▶ **Set problem A**
From the forum post on why binary products are ordered, list the assignments that the expression AxBxC is said to encode.
▶ **Set problem B**
Continue the forum post on why binary products are ordered, picking up after its final sentence.

▶ **Extracted text**
******************************

Re: Why binary products are ordered

["zdiskin" <zdiskin@email.msn.com>]

Michael Barr <barr@barrs.org>  wrote:
> As I said in an earlier post, the whole thing is a figment of the linear
> way we write (and speak, for that matter).  Products are over unordered
> sets and any ordering is purely irrelevant.
>
It's right of course but maybe some explanation of what is meant would be
useful.

Even if we work in naive set theory, products are defined for diagrams d:
I -> Set and thus expressions
Prod(A,B,C) or AxBxC are, strictly speaking, incorrect because we don't see
diagrams. When we use such expressions we actually use the following
convention:
(i)  the source of any  diagram is an initinal fragment of natural numbers,
I={1,2,3,...n}
(ii) the very mapping d is defined by the correspondence of the natural
ordering  I={1,2,...} and  the list of sets in the expressions above in
their reading from left to right, eg, AxBxC encodes the diagram d1=A, d2=B,
d3=C.

******************************

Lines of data
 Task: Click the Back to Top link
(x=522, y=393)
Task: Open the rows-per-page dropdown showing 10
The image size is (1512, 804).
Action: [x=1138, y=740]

******************************

▶ **Exercise response A**
d1 = A, d2 = B, d3 = C

▶ **Exercise response B**
Quite similarly, we may use colored inks for writing AxBxC... and state
another convention:
(i)'  the source of any diagram is a set of colors, I={red, yellow,
blue,...}
(ii)' the very mapping d is defined by correspondence between semantic
meaning of these labels 'red', 'yellow', .... and colors of inks with which
symbols 'A', 'B', 'C' are written, eg, A(written in yellow) x B(in greeen) x
C(in red) encodes the diagram
d: {yellow, green, red} --> Set with yellow.d=A, green.d=B, red.d =C.
Does it mean that pdoducts are colored? :)

So, back to the "problem of ordered vs. unordered products": ordering is not
more than a notational tip for encoding diagrams having nothing to do with
the construct of product as such. In applications, where we need to deal
with semantically meaningful indexes -- elements of I, the convention of
having I={1,2,..} is irrelevant and another notational tip was invented. To
designate the product of diagram d: {red, blue}-> Set with red.d=A,
blue.d=B, we write Prod(red:A, blue:B) or  (red:A) x (blue:B) or just
[red:A, blue:B] and it's really convenient.

Thus, expression AxB denotes Prod(1:A, 2:B) while BxA denotes Prod(1:B, 2:A)
which are different just becausse these are products of the *different*
diagrams.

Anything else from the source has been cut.